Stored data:

• • • •

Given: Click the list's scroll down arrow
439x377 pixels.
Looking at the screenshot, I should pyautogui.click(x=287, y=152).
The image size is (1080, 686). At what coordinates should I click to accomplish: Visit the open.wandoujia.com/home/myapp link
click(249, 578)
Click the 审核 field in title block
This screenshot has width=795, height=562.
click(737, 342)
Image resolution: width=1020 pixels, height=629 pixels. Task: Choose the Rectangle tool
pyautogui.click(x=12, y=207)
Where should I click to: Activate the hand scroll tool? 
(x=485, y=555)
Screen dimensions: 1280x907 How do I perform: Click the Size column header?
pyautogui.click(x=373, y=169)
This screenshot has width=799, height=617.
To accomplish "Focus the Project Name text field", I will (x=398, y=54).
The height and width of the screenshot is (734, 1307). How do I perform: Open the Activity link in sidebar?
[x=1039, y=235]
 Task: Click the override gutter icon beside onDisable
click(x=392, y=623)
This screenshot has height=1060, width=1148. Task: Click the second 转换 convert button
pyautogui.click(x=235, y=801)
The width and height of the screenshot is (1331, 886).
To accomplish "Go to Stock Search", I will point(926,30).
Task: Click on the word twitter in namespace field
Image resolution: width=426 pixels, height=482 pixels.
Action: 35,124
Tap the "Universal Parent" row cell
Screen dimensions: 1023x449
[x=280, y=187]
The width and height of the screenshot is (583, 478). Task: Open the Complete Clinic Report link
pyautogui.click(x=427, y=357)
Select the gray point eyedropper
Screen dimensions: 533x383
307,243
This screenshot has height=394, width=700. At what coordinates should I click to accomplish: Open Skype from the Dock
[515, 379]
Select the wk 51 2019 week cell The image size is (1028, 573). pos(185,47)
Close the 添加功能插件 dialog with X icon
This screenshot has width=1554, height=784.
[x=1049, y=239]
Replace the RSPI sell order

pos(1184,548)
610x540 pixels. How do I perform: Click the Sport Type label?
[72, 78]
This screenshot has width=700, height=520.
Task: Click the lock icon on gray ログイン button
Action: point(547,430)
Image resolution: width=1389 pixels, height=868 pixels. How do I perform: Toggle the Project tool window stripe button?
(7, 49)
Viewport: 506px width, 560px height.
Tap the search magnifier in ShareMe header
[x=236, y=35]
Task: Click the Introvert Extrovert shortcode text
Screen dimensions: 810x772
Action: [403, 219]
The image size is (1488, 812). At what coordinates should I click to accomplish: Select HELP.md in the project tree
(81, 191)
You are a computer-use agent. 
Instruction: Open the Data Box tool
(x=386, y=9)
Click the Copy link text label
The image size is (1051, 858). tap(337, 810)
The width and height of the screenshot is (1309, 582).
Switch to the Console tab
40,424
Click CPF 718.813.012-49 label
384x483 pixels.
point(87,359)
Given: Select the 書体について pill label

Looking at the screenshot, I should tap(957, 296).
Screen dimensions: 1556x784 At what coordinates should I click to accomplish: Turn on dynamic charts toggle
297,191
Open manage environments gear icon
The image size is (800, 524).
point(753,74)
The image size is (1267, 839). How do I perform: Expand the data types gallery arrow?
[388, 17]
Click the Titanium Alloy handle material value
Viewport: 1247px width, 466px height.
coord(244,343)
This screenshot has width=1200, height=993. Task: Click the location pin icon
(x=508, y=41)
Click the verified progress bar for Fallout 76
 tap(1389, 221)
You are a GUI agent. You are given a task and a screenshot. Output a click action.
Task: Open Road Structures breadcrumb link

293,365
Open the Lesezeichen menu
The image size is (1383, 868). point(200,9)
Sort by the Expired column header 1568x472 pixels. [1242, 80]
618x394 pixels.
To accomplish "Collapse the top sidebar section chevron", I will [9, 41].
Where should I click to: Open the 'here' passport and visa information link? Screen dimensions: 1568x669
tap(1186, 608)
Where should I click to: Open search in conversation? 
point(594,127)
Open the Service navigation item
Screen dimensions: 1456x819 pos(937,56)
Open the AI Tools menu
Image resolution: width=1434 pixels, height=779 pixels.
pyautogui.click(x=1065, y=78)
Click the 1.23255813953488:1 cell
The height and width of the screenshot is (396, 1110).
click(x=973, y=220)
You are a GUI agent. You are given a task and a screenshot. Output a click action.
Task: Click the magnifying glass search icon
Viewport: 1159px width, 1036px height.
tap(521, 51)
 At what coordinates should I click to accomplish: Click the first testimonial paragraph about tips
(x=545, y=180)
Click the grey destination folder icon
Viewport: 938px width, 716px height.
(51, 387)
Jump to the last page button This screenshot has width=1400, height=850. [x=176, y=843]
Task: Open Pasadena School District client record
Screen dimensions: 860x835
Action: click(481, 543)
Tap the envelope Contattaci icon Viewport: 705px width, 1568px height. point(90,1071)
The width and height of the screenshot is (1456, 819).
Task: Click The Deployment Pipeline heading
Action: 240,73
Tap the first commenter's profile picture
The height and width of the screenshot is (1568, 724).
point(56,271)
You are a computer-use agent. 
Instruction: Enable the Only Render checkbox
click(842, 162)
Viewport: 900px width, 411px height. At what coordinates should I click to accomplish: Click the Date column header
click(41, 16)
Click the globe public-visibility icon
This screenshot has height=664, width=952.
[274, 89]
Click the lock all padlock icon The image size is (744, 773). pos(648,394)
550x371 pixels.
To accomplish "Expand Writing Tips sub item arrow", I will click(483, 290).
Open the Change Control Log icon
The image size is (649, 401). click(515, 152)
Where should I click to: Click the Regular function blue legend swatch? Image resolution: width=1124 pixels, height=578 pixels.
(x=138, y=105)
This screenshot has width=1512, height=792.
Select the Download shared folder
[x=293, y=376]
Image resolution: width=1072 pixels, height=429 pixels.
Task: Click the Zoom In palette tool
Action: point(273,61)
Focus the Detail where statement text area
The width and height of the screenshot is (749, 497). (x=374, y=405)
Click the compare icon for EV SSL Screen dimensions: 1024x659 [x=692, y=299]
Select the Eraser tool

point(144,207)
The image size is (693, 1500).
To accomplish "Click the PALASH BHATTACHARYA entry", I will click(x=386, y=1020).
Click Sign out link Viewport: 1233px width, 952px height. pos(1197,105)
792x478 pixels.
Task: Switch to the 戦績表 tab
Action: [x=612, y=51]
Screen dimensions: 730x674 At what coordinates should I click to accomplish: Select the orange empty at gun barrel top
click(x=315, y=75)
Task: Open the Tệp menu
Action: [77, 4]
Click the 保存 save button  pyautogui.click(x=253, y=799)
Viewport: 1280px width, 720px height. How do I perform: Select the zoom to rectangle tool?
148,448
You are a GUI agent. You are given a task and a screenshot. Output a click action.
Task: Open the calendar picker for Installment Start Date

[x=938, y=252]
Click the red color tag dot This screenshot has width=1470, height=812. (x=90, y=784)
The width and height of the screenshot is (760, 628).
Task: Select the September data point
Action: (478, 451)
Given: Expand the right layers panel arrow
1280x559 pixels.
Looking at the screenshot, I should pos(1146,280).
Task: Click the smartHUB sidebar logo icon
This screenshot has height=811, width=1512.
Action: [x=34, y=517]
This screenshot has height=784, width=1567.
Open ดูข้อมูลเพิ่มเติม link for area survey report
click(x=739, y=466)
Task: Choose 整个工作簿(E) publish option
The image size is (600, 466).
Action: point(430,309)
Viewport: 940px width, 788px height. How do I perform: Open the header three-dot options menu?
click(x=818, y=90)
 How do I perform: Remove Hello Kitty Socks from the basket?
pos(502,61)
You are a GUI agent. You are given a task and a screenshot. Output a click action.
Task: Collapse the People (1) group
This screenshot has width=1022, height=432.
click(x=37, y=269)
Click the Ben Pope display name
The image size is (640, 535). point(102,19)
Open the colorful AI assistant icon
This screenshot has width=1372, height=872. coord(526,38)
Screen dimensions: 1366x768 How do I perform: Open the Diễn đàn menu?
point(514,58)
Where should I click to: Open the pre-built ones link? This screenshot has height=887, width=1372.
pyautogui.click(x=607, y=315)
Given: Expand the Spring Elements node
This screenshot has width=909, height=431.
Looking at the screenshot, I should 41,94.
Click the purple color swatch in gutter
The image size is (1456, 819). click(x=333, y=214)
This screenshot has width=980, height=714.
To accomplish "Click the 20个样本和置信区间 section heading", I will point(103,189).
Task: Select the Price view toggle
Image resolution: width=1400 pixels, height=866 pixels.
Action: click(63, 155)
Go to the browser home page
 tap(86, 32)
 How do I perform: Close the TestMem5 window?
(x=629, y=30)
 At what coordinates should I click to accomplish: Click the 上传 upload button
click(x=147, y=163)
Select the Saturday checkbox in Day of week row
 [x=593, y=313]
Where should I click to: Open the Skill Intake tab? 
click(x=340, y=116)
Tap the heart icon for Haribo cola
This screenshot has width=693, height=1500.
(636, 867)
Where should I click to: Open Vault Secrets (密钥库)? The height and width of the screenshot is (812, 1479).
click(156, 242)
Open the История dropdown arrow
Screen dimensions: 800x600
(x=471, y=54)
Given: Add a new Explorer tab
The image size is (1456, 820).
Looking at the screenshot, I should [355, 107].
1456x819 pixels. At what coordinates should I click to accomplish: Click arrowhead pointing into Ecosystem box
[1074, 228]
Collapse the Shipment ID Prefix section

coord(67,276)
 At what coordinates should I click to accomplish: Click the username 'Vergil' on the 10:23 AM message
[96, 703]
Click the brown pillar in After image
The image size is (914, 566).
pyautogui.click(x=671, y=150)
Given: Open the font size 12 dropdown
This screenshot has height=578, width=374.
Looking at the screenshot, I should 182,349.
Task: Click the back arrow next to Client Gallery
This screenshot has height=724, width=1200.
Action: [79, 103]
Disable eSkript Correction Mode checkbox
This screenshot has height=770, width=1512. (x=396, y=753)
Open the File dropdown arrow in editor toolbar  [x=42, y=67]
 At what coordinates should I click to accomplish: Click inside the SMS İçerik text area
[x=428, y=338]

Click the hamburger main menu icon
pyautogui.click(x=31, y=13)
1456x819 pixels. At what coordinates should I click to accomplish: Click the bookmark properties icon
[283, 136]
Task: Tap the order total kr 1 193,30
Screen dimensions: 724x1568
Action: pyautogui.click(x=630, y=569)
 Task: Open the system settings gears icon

• • • •

### Goal
Set down verbatim every line of the entries between the line containing "This screenshot has width=1200, height=993." and the line containing "The image size is (1383, 868). point(200,9)", inclusive.

### Exercise answer
This screenshot has width=1200, height=993. Task: Click the location pin icon
(x=508, y=41)
Click the verified progress bar for Fallout 76
 tap(1389, 221)
You are a GUI agent. You are given a task and a screenshot. Output a click action.
Task: Open Road Structures breadcrumb link

293,365
Open the Lesezeichen menu
The image size is (1383, 868). point(200,9)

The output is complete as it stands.